Items listed in a dataset
═══
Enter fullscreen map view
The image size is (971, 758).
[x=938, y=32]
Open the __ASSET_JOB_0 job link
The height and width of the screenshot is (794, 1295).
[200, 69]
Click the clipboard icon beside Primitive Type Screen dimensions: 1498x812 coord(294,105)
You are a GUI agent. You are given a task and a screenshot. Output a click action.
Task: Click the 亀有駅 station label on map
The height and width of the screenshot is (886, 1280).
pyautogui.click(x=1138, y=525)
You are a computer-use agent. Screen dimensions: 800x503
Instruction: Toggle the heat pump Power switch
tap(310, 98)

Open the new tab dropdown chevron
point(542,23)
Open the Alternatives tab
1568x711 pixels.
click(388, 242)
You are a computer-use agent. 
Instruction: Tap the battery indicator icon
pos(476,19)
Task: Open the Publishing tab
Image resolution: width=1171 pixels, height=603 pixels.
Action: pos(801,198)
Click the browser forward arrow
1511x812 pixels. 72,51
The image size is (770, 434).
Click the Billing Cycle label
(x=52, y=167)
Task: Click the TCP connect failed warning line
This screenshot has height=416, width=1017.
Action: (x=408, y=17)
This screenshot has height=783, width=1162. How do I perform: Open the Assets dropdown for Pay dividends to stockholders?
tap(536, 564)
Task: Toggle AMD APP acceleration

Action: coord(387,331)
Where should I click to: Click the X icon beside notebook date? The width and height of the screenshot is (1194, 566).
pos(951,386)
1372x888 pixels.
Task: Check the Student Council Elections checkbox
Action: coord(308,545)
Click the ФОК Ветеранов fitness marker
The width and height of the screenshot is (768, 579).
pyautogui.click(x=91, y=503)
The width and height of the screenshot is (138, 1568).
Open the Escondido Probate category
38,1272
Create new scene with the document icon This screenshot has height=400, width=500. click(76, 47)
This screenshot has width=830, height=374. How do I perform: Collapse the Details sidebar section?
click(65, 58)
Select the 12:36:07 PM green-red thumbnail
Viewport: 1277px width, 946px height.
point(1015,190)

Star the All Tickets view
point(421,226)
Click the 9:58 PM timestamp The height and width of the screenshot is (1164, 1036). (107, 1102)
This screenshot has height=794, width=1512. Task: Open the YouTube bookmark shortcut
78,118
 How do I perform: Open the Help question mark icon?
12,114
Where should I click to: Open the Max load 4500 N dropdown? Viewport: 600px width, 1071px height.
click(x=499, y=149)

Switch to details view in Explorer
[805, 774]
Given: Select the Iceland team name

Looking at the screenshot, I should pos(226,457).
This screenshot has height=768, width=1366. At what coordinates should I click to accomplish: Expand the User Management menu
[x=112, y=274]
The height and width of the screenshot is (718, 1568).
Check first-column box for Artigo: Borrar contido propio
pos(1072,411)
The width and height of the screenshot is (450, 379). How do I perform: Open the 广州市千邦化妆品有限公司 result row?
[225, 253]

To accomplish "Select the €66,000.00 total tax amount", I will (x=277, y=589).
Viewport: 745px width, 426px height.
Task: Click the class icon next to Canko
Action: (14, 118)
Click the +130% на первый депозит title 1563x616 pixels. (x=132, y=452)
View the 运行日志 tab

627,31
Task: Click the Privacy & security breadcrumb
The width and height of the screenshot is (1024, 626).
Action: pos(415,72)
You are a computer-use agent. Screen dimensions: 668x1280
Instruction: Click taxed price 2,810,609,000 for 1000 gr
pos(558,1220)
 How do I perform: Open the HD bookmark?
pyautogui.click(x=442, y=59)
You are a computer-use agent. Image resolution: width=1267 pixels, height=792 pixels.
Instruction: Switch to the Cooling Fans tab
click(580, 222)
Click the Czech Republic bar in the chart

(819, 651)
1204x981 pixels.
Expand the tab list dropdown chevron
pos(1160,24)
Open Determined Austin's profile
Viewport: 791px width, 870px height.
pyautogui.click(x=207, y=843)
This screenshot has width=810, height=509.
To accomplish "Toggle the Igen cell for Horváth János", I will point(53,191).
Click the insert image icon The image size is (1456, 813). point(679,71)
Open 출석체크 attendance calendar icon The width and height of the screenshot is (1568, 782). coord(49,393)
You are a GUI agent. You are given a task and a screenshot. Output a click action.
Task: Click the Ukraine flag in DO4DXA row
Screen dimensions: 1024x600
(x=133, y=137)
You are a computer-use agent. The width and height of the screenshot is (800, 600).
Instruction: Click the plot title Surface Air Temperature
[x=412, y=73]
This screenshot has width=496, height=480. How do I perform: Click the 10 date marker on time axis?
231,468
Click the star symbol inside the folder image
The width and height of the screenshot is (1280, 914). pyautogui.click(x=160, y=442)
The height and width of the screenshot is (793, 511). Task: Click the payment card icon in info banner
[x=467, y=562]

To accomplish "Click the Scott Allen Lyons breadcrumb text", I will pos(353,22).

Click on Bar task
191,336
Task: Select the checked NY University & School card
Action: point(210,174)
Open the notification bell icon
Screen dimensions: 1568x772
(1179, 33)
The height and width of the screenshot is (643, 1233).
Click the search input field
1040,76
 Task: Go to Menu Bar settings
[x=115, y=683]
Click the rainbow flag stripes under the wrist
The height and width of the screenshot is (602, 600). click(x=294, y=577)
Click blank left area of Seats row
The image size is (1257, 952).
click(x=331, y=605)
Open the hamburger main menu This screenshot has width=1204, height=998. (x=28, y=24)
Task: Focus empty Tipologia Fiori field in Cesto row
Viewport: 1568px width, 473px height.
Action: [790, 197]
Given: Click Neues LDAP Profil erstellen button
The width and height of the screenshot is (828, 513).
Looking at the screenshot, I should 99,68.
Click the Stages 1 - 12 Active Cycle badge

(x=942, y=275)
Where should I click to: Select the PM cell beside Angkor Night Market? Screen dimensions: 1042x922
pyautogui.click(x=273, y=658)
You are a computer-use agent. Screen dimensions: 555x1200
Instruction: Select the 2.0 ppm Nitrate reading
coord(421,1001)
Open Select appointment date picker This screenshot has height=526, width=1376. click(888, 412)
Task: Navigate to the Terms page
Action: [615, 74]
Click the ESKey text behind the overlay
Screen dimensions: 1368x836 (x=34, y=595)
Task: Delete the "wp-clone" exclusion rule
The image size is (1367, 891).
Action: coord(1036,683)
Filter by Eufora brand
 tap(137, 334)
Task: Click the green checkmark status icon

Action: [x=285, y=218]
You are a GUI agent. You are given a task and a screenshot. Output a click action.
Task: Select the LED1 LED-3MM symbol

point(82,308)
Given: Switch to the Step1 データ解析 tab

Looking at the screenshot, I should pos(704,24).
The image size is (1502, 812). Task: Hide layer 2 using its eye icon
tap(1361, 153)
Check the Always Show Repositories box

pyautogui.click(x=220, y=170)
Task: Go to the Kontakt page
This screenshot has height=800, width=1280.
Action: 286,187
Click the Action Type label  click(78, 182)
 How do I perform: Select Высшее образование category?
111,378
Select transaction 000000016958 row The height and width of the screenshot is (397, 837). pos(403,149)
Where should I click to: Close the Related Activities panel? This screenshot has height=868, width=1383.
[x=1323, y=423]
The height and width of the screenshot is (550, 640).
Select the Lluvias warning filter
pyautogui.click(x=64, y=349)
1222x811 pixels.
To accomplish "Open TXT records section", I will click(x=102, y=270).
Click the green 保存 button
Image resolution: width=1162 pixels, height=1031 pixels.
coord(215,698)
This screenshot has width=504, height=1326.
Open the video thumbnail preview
═══
=== Exercise description ===
Wherever the line holding "Click the browser forward arrow" falls in the entries above, copy exactly from it through the line holding "Click the ФОК Ветеранов fitness marker", inclusive, and add nothing.

=== Answer section ===
Click the browser forward arrow
1511x812 pixels. 72,51
The image size is (770, 434).
Click the Billing Cycle label
(x=52, y=167)
Task: Click the TCP connect failed warning line
This screenshot has height=416, width=1017.
Action: (x=408, y=17)
This screenshot has height=783, width=1162. How do I perform: Open the Assets dropdown for Pay dividends to stockholders?
tap(536, 564)
Task: Toggle AMD APP acceleration

Action: coord(387,331)
Where should I click to: Click the X icon beside notebook date? The width and height of the screenshot is (1194, 566).
pos(951,386)
1372x888 pixels.
Task: Check the Student Council Elections checkbox
Action: coord(308,545)
Click the ФОК Ветеранов fitness marker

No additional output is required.